I'm surprised that the default value for honor_sbrk is 0. The review description suggests that the default is intended to be 1.


I think "coalesce_anon" or "merge_anon" might be a better name, but I don't feel too strongly about it.

As Alan pointed out, this merging has benefits independent of ASR; perhaps we should make it orthogonal to any randomization that we may do?


Won't this case be true any time we attempt an anon mapping? This looks like it should just be if (en_aslr && !do_aslr).


I don't see how randomization gets applied if anon is true.


I think I missed earlier discussion of this, but it seems wrong that we don't support multiple -m values.

kib marked 6 inline comments as done.Nov 20 2018, 9:13 AM
kib added inline comments.

Ok, moved it out of pure alsr control. Now, combined with the retry change, it should be usable alone (I hope so).

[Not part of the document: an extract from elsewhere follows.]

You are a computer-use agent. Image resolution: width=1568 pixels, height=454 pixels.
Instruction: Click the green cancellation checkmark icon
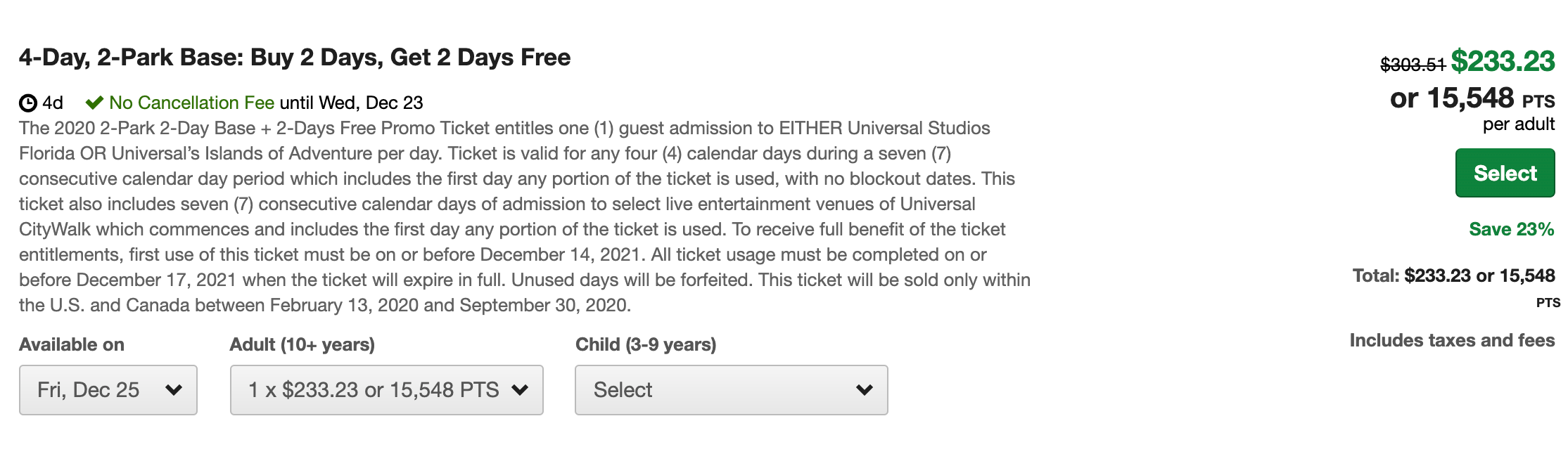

I rewrote (or rather, reformulated) the retry logic to not depend on the combination of anon+do_aslr. Instead, there is the try number which explicitly guide the selection of the applicable choices.


I think I fixed that in the new loop construction, by applying the rnd logic for anon case when curr_min_address == 0.

Before the first non-coalesced anon mapping got the randomization because previous mappings were.


We do not need to, you can chain proccontrol, same as e.g. nice/nohup/sudo etc.

kib updated this revision to Diff 50628.Nov 20 2018, 9:15 AM
kib marked 2 inline comments as done.

Rewrite the retry loop to explicitly depend on the loop iteration (first vs. second) instead of outguess it by the combination of do_aslr/anon booleans.

kib marked an inline comment as done.Nov 20 2018, 9:17 AM
kib added inline comments.

I think at one time defaults were changed to be the most aggressive mode for testing. Also it was needed, AFAIR, to make the consumers happy which use whole 32bit address space, like pypy. Anyway, aslr will be disabled by default.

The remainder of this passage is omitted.